Ich wurde angesprochen, ob ich mir das vorstellen kann und habe ganz spontan gesagt: ja, klar! Ich glaube, dass wir in Europa und Österreich in Zukunft einige Dinge selbst abdecken sollten. Das haben wir in den ersten Wochen und Monaten der Lockdowns gelernt: Wenn wir niemanden haben, der in der Landwirtschaft die Ernte macht, schaut es schlecht aus. Das gleiche gilt für Schutzkleidung und da gehören Masken dazu. Es ist deshalb wichtig, dafür zu kämpfen, dass wir auch in Österreich zumindest einen großen Teil der Schutzausrüstung vor Ort entwickeln und produzieren können. Und ich liebe die Herausforderung. Wenn ich einen Job angeboten bekomme, wo ich mir denke, ich kann ganz wenig verändern, dann reizt mich der auch deutlich weniger. Die Produktion in Österreich zu organisieren und betreiben zu können, ist sicher eines der derzeit spannendsten Themen. 

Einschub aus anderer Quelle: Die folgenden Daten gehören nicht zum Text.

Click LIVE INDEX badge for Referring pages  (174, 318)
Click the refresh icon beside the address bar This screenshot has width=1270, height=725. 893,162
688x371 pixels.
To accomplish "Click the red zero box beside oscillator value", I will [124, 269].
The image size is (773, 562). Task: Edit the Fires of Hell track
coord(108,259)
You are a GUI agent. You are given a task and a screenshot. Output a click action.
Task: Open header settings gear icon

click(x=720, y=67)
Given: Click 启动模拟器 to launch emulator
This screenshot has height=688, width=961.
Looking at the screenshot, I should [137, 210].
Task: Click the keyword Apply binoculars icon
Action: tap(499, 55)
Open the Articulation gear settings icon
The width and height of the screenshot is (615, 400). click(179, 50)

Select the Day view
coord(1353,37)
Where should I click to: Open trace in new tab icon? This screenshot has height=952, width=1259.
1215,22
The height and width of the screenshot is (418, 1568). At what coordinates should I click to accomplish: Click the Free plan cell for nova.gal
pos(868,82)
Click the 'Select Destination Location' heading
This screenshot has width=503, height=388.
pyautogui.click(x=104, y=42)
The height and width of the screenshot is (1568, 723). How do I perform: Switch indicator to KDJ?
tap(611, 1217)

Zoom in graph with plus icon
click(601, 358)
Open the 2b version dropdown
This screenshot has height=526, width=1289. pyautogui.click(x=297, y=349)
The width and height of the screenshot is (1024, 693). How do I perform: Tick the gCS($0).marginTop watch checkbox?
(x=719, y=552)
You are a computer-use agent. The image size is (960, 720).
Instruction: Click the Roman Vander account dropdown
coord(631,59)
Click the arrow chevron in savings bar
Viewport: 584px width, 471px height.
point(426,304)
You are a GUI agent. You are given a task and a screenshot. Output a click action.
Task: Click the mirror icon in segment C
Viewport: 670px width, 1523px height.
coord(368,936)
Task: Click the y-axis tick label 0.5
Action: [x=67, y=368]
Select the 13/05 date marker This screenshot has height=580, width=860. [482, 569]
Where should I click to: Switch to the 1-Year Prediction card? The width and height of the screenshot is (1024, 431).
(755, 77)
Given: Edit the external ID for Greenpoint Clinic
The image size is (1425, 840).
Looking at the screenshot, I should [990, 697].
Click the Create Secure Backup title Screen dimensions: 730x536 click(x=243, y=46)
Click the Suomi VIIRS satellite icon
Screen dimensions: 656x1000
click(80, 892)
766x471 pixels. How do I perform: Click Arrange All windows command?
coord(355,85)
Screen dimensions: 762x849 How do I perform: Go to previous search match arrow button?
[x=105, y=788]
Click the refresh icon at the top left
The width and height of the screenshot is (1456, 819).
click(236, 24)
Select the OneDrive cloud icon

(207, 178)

Die Vision, Schutzkleidung zu produzieren, bleibt also dieselbe?

Ich bin erst seit drei Wochen im Unternehmen. Derzeit arbeiten wir mit der bestehenden Vision. Auch wir müssen auf den Markt reagieren. Auch hier gibt es das Thema Resilienz und Veränderungsfähigkeit. Man muss immer schauen, was am Markt gebraucht wird und agil darauf reagieren. Ein Unternehmen wie Hygiene Austria, das sich für eine Pandemie gerüstet hat, ist davon abhängig, wie sich eine Pandemie entwickelt. Wir sind noch nicht sicher, ob wir diese Krise nach der Impfung in allen Dimensionen überstanden haben. Es ist noch unklar, ob wir mit Schutzkleidung nicht auch im privaten Bereich noch länger leben müssen. 

Ihr habt Hygiene Austria als Doppelgeschäftsführung übernommen. Ist diese Art der Unternehmensführung auch resilienter – überhaupt, wenn sie divers zusammengesetzt ist?

Ich glaube, dass diverse Teams immer wichtig sind und zwar in allen Dimensionen. Mann und Frau ist da nur eine Dimension, die am meisten besprochen wird. Alt und jung spielt aber genauso eine Rolle. Eines meiner Lieblingsbeispiele ist ein Autohersteller, der ein Auto für Senioren bauen wollte, aber nur junge Ingenieure hatte. Das hat nicht geklappt. Dann haben sie ältere Mitarbeiter hereingeholt und sind auf die Idee gekommen, den Sitz drehbar zu machen, um das Ein- und Aussteigen zu erleichtern. Wir dürfen keine Dimension der Diversität vernachlässigen. Es gibt sehr viele Studien, die belegen, dass diverse Teams besser arbeiten. Ich glaube auch, dass eine Vielfalt in der Ausbildung eines Teams eine große Rolle spielt. Ich bin Physikerin und arbeite sehr oft mit Menschen zusammen, die BWL studiert haben. Es braucht aber auch viel Energie in der Führung von Teams mit sehr unterschiedlichen Backgrounds. Worst case ist, man nimmt zehn gleiche auf und einen anderen. Der eine wird nie gehört. Man muss wirklich dahinter sein, dass diese Teams dann auch funktionieren. 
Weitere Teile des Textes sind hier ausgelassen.